店は暖簾を降ろしている。客への対応など出来る心境ではなく、今日は店を開ける気にはなれなかった。
清二が店を辞めると言い出して、それが避けられないことと分かったうえでも、どこか、清二に頼り切っている自分の気持ちを切り替えられずにいた。
何とか店に留まってくれるのでは、という淡い期待もあった。
それ故に、こうして実際に清二が出て行った今、その現実を受け入れることは難しかった。まさか本当に、というのが正直な気持ちだった。
そして、清二を番頭としてだけでなく、男としても感じていたことを強く意識せざるを得なかった。この喪失感は、男を失った痛みでもあった。
お菊は深川の生まれである。
大工の父が体を壊し家計が苦しくなると、長女であるお菊は一家を支えるために浅草のお茶問屋に奉公に出る。
端正な容姿に柔らかな物腰が、店の男たちの注目を集めるのに時間はかからなかった。それは、商売で店に出入りする男たちも同じだった。
やがて、取引先のお茶屋の若旦那に見初められる。
かなり大きな店で、玉の輿と思われたが、厳しい姑とそりが合わず一年も経たずに離縁されてしまう。
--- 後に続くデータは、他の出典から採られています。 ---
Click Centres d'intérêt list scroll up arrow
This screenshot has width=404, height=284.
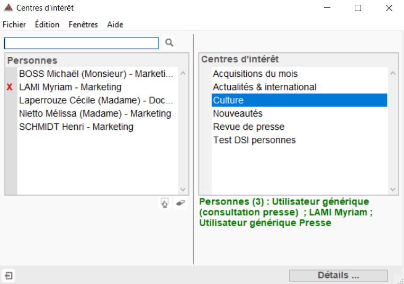[393, 74]
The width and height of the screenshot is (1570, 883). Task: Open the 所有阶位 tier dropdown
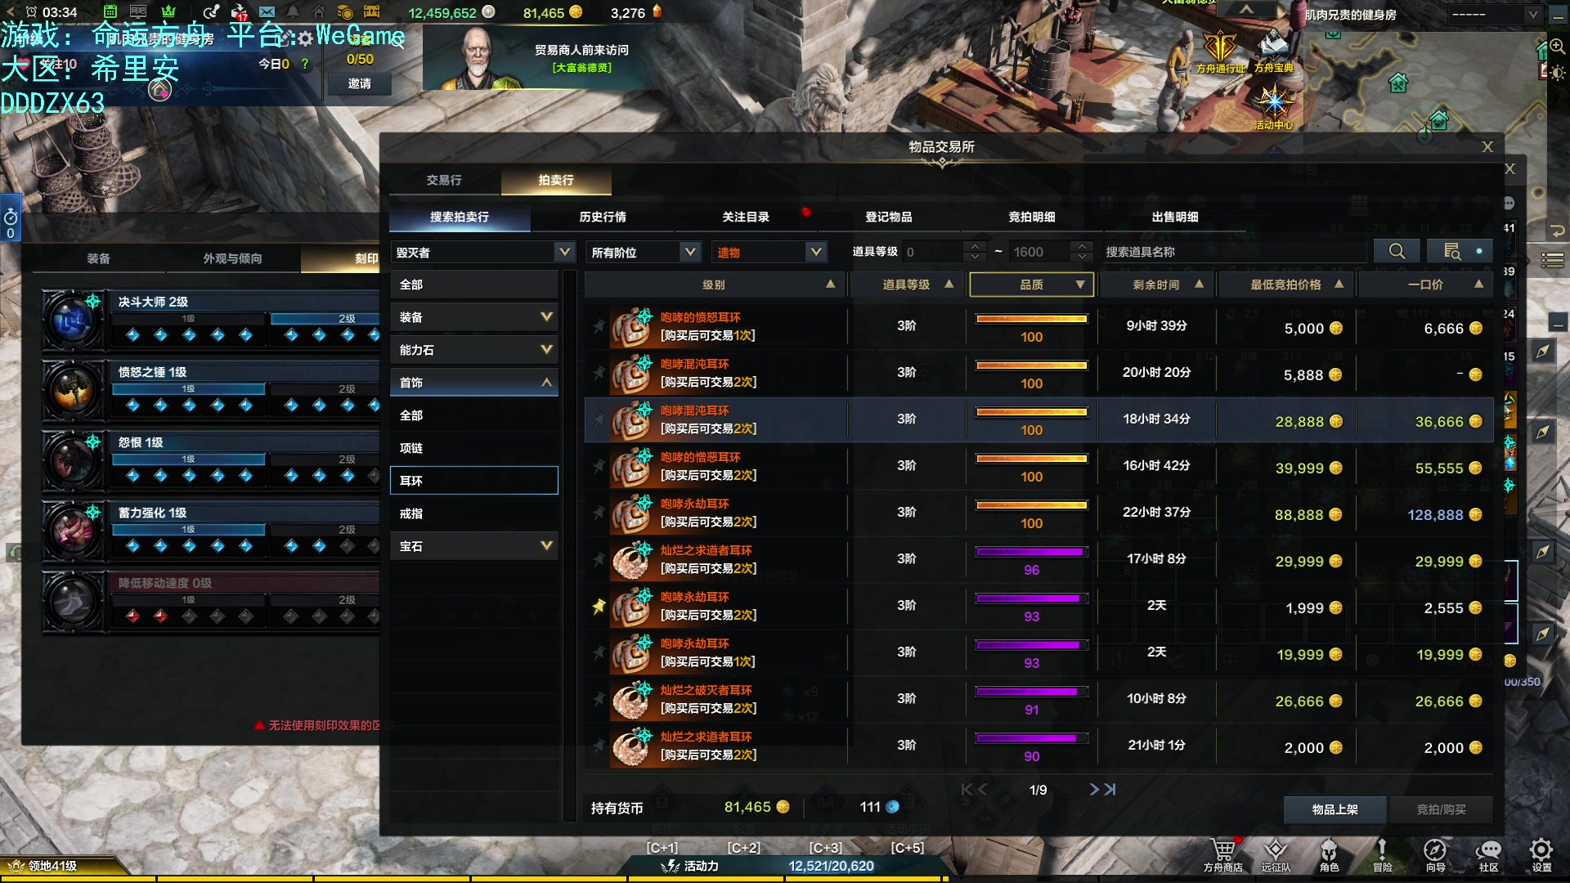(x=644, y=252)
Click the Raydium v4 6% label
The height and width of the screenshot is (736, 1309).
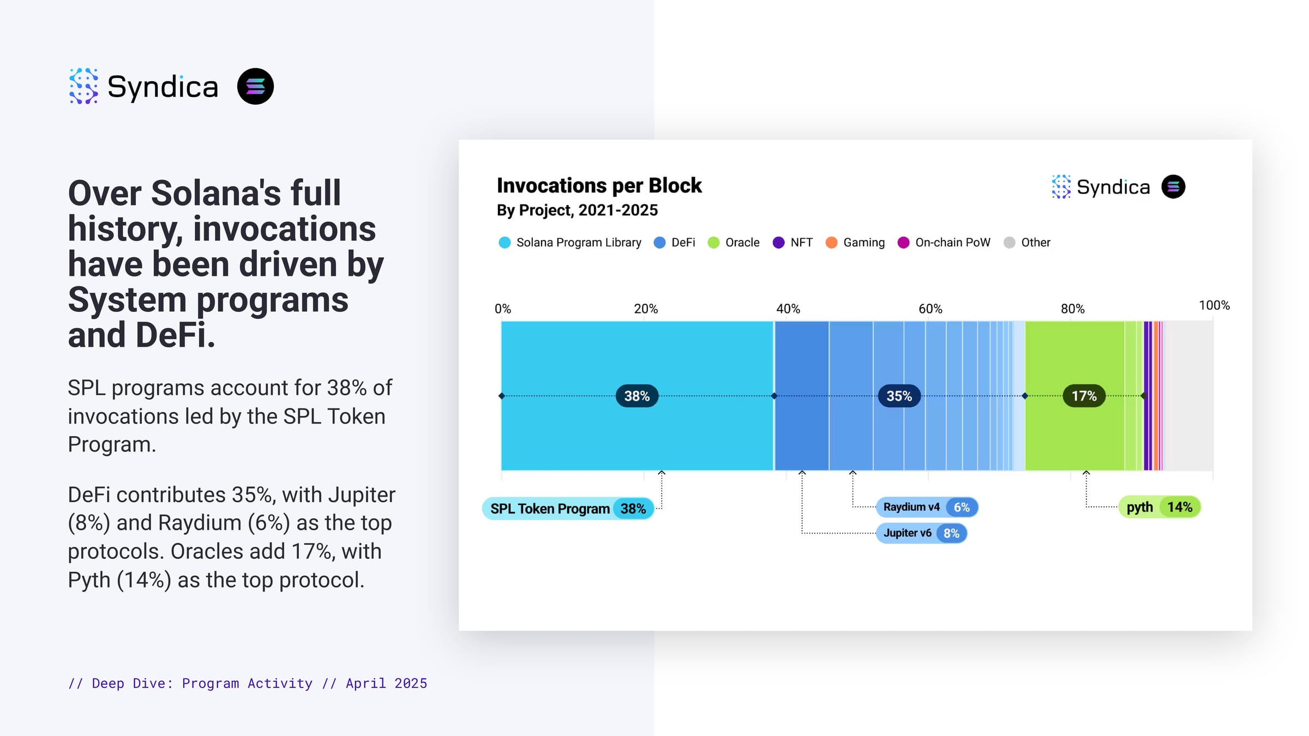pyautogui.click(x=927, y=507)
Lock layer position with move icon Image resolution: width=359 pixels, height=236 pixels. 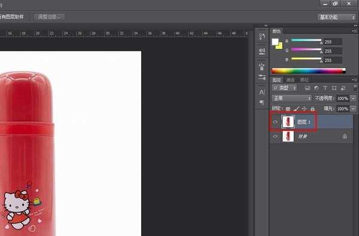pos(304,109)
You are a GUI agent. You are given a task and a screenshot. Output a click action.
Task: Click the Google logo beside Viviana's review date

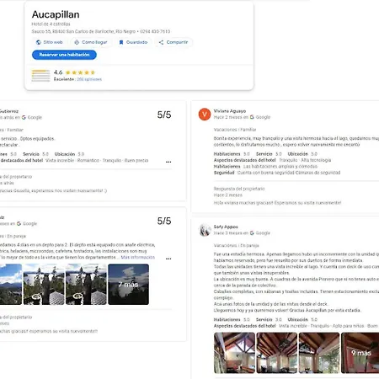252,117
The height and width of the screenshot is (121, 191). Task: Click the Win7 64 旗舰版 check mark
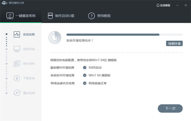point(85,75)
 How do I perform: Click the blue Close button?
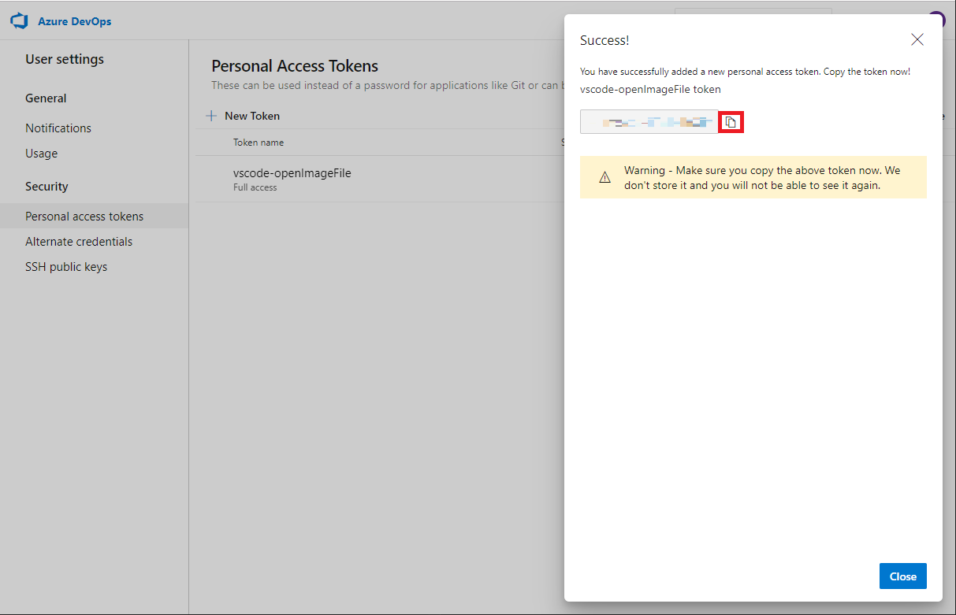click(903, 576)
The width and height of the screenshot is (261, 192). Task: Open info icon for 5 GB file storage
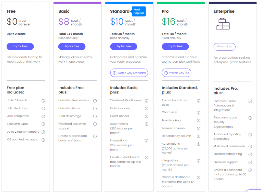[95, 116]
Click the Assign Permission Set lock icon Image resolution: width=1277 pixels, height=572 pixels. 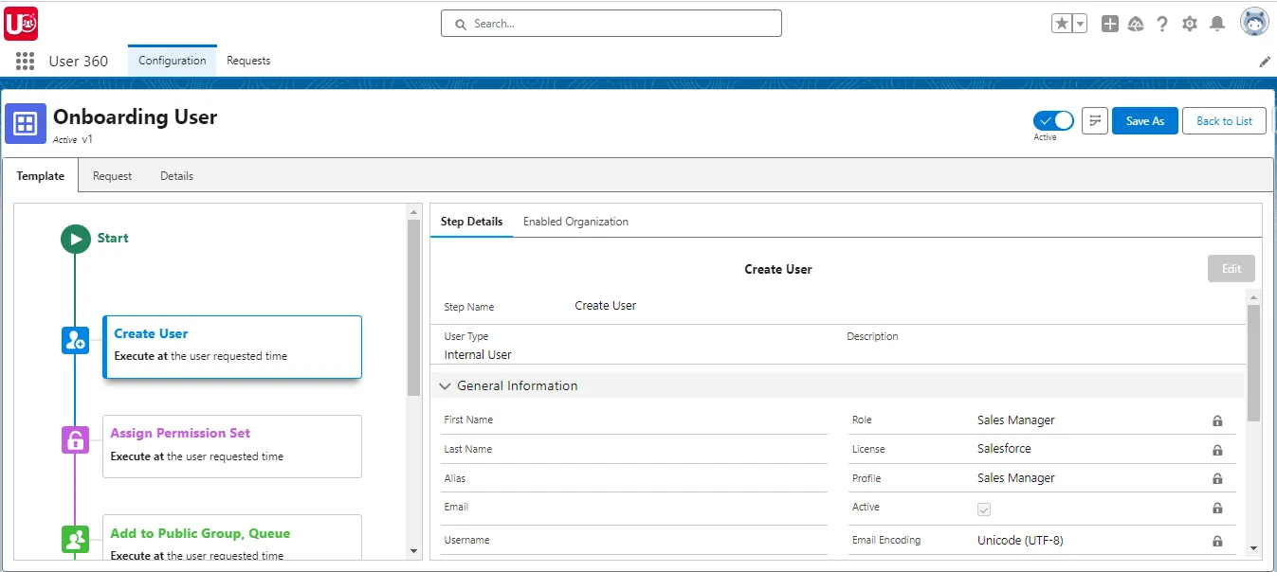76,440
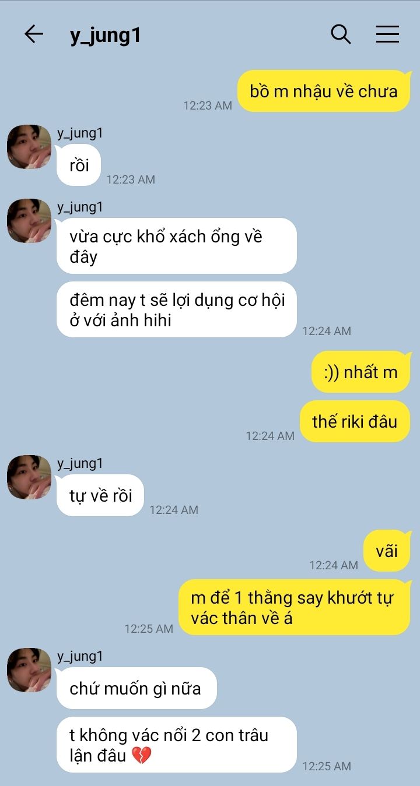The image size is (420, 786).
Task: Tap the "chứ muốn gì nữa" bubble
Action: tap(137, 688)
失意のまましばらく実家で過ごしていたものの、又、元のお茶問屋で働き出した。
店に戻ったお菊を見て、それならば、と思う者は多かった。
言い寄る男たちの中で、かつて同じ奉公人だった政吉という男がお菊の心を捉えた。真面目な商売人で、志もあり、この時、自分の店を持つためにお茶問屋を辞めていた。
二人は、神田は神保町の空き店舗を借りて、小間物屋を始める。
政吉の頑張りもあり、商売は徐々に軌道に乗る。
だが、昼夜を分かたず働き、商売のことしか頭にないように、口を開けば、品物が、金が、商売がという言葉がまずは出てくる政吉に、お菊は満たされない思いを感じるようになって行った。
これでは、まるで店の奉公人の延長ではないか、と感じることさえあり、夫に支え家を守りながら子を育てるという、思い描いていた女の幸せには程遠い寂しさを覚える日々であった。
それでも、何不自由ない生活をさせてもらっている故に、贅沢は言えなかった。
ある日、政吉は上方から珍しい品々を仕入れることを思い立ち旅に出る。
商人ではないお菊一人では、店を切り盛りするのは難しかった。次第に資金繰りに困り、金貸しから何度も金を借りるようになった。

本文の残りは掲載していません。